In definitiva, non vorrei che questa spinta si traducesse all’opinione pubblica dicendo: basterà cambiare qualche piccola azione quotidiana per risolvere il problema.
D.M.
Fa bene D.M. a ricordarmi che sacchetti di plastica e mozziconi di sigaretta sono poca cosa nell’ambito della tematica ambientale, ma pur consapevole della loro “pochezza” li ho riportati come indicatori di contraddizioni il cui ovviarvi non ci costerebbe nulla, e il fatto di non essere apparentemente in grado di rivedere abitudini che non incidono sulle nostre tasche mi fa essere abbastanza scettico e pessimista sulla nostra capacità di autoregolamentazione in materia ambientale, e per cambiare non resterebbe dunque che la via “impositiva”, oppure quella di allettanti ecoincentivi col relativo prezzo (per le casse pubbliche che a sua volta ricadrà sui cittadini, come scrive D.M.).
Gli ecoincentivi sono peraltro già in funzione da tempo, e con Governi diversi – lo dico perché nel suo primo commento D.M. ha accennato al voto, ossia alla politica – e se non hanno dato i risultati attesi bisognerebbe capirne le ragioni, senza contare che agli aspetti riguardanti la spesa si aggiungono poi quelli tecnici, nel senso che anche tra gli esperti non pare esservi unanimità di vedute sul come “salvare il pianeta”, un cui esempio lo abbiamo del resto a portata di mano, e mi riferisco alla diga di Vetto, posto che in molti concordato sull’esistenza di una questione idrica, destinata semmai ad aggravarsi, ma i pareri si dividono quando si passa ad ipotizzare il modo con cui farvi fronte.
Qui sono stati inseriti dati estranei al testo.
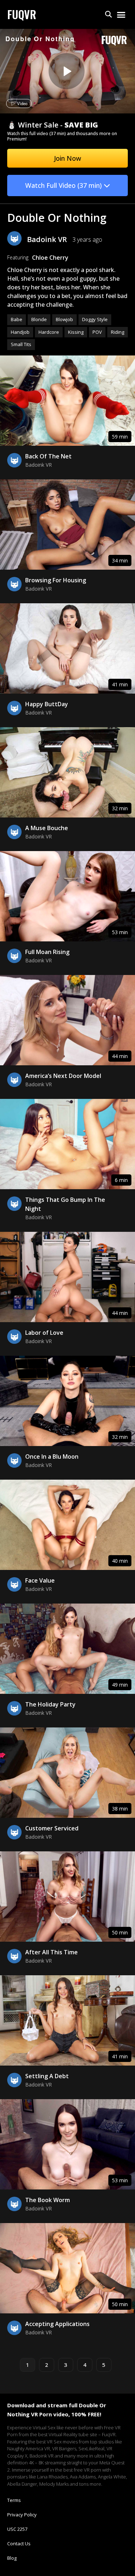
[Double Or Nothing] (67, 71)
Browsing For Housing (55, 580)
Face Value (40, 1580)
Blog (12, 2558)
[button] (108, 15)
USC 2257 (17, 2529)
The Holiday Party (50, 1704)
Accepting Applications (57, 2324)
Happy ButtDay (46, 704)
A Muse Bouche (46, 828)
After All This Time (51, 1952)
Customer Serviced (51, 1828)
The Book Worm (47, 2200)
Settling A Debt (47, 2076)
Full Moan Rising (47, 952)
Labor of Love (44, 1333)
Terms (14, 2500)
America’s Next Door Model (63, 1076)
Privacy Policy (22, 2514)
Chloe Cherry (50, 258)
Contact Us (19, 2543)
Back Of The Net (48, 456)
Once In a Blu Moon (51, 1456)
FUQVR (21, 14)
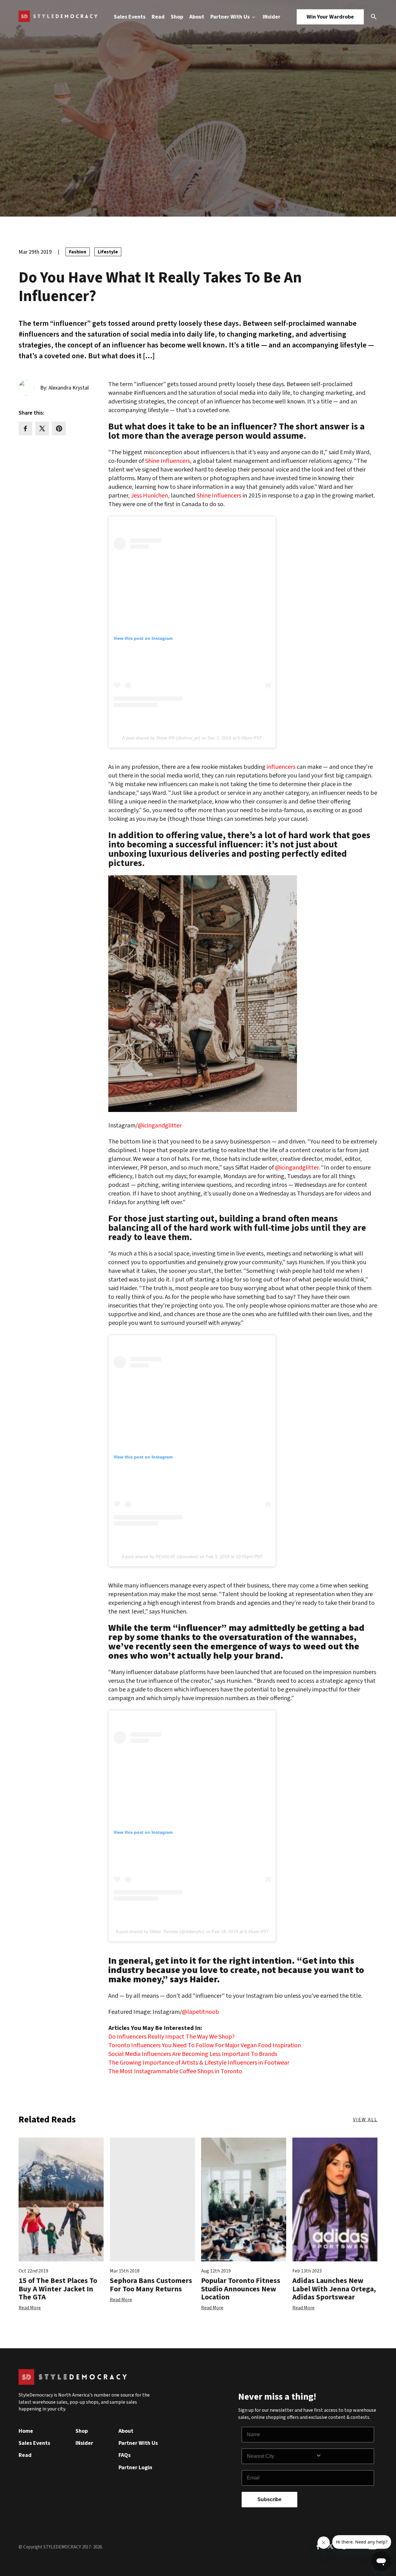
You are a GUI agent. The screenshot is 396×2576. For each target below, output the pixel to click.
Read (158, 17)
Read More (30, 2307)
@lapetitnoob (200, 2012)
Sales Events (129, 17)
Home (26, 2431)
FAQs (124, 2455)
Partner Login (135, 2467)
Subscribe (269, 2499)
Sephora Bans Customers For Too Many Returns (151, 2284)
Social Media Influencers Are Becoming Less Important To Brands (192, 2054)
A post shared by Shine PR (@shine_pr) (161, 737)
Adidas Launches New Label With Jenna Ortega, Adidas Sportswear (334, 2288)
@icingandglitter (160, 1125)
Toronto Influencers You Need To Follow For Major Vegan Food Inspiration (204, 2045)
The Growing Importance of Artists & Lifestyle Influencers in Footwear (198, 2062)
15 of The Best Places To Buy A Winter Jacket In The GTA (58, 2288)
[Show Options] (343, 2456)
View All (365, 2119)
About (196, 17)
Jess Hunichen (149, 495)
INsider (271, 17)
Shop (177, 17)
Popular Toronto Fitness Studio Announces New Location (240, 2288)
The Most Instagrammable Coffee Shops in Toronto (175, 2071)
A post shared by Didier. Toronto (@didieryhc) (160, 1931)
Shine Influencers (218, 495)
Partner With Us (230, 17)
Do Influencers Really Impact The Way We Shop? (171, 2036)
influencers (281, 767)
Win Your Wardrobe (330, 17)
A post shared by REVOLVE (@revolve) (160, 1556)
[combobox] (281, 2456)
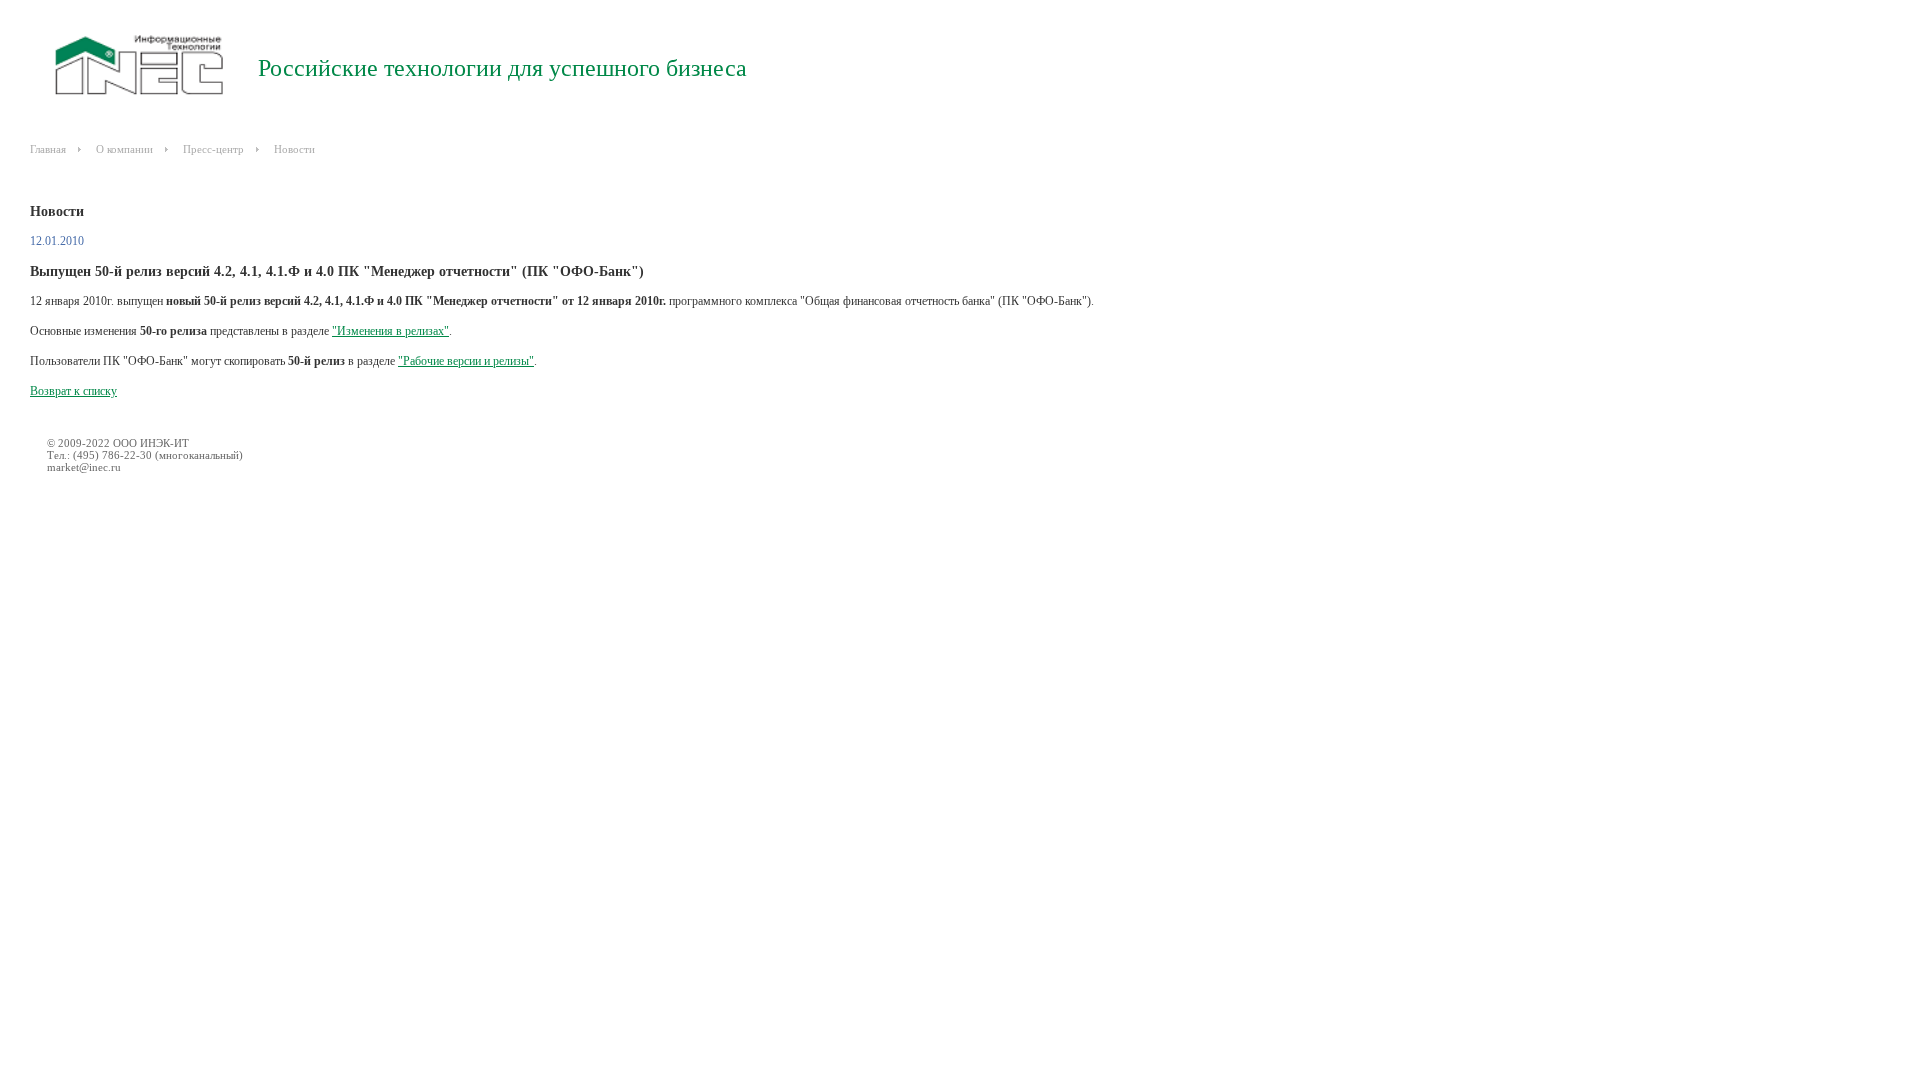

E proprio a questo riguardo sarebbe interessante sapere come la pensano i giovani sulla diga – o invasi vari – perché se da un lato la loro “mobilitazione” può immettere energia e slancio nel sistema, occorre nondimeno abituarsi alla tappa successiva, ossia il “passare dalla protesta alla proposta”, secondo una massima piuttosto nota, e gli adulti che sono al loro fianco in queste azioni di sensibilizzazione o rivendicazione dovrebbero instradarli in tal senso (ho ancora fresco il ricordo di figure che eccellevano egregiamente nell’animare la protesta ma non lo erano altrettanto, o non lo erano affatto, quando si trattava di indicare le soluzioni concrete per l’uno o altro problema).
P.B. 21.03.2019
Certamente riuscire a cambiare piccole abitudini a costo zero e indice di una sensibilità ambientale più (o meno) marcata.
Essendo però parecchio scettico sulla capacità di autoregolamentazione di un popolo intero abituato a vivere in un certo modo, ed avendo preso atto della gravità ed immediatezza del problema, con molto pragmatismo dico che il cambiamento deve essere reso “conveniente” dall’azione pubblica.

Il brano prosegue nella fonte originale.